Small Multiples — Big Clarity

The other day I was reading about Kay Weeks, a mother of triplets and a teacher at Martin High School in Arlington, Texas. Ms. Weeks guessed that her school just might be breaking a record for multiples graduating this June, and she was right. There were 18 sets of twins and two sets of triplets in the senior class — a Guinness Book record.

I was exhausted just reading about all those small multiples, so I had a cocktail and took a nap.

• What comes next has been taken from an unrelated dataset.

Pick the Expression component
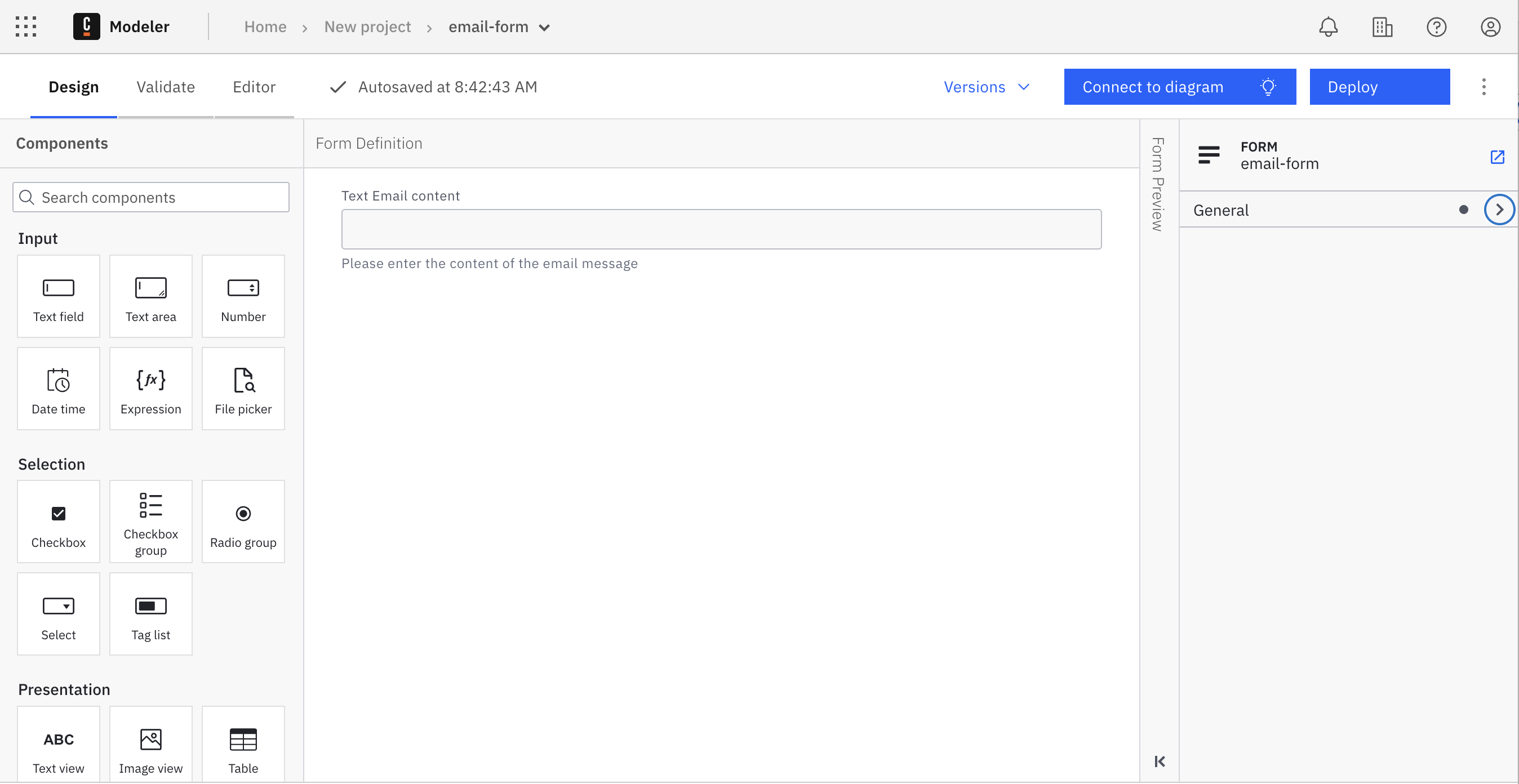Image resolution: width=1519 pixels, height=784 pixels. (x=150, y=389)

And then it hit me: I know about another type of small multiples, ones that don’t make me want to drink or sleep (my “Eureka!” moments are not exactly earth-shattering, I admit, but I revel in them all the same).

If you are up on your data visualization terms, you know that it was Edward Tufte, a statistician and Yale University professor, and a pioneer in the field of information design and data visualization, who coined the term “small multiples.” (You may be familiar with other names for this type of display: Trellis Chart, Lattice Chart, Grid Chart or Panel Chart.)

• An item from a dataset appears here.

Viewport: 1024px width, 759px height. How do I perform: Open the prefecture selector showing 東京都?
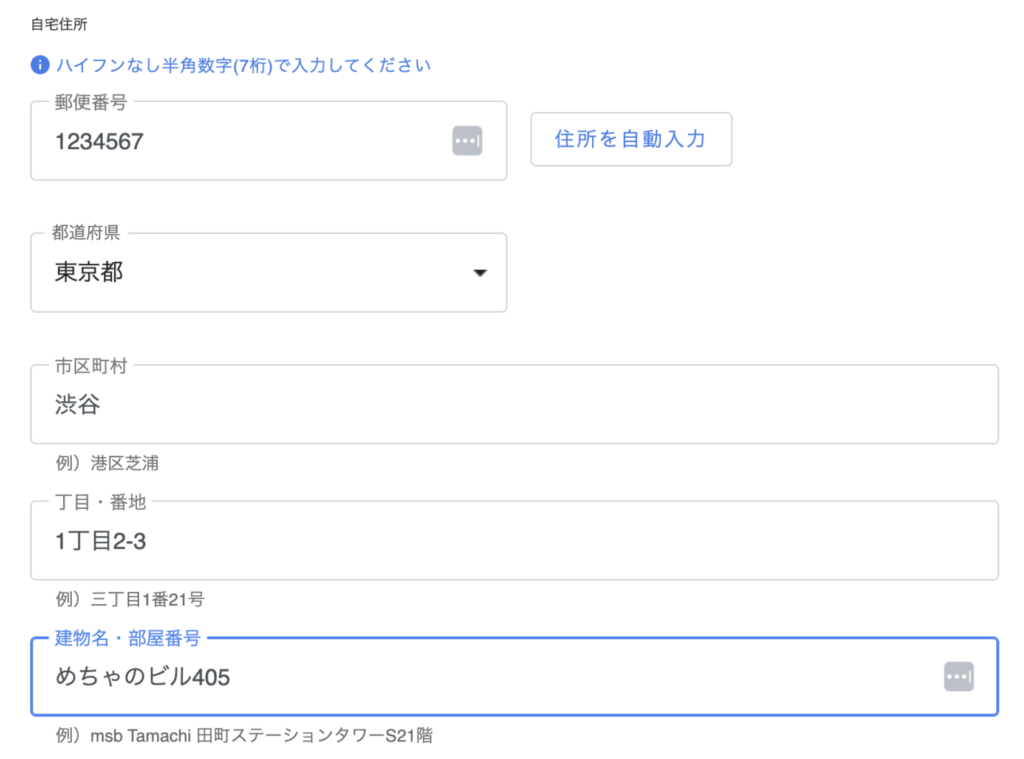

I think of small multiples as displays of data that use the same basic graphic (a line or bar graph for example) to display different parts of a data set. The beauty of small multiples is that they can show rich, multi-dimensional data without attempting to jam all the information into one, highly complex chart like this one:

single chart

Now take a look at the same data displayed in a chart of small multiples:

small multiples

What problems does a small multiples chart help solve?

  1. Multiple Variables. Trying to display three or more variables in a single chart is challenging. Small multiples enable you to display a lot of variables, with less risk of confusing or even losing your viewers.
  1. Confusion. A chart crammed with data is just plain confusing. Small multiples empower a viewer to quickly grasp the meaning of an individual chart and then apply that knowledge to all the charts that follow.
  1. Difficult Comparisons. Small multiples also make it much easier to compare constant values across variables and reveal the range of potential patterns in the charts.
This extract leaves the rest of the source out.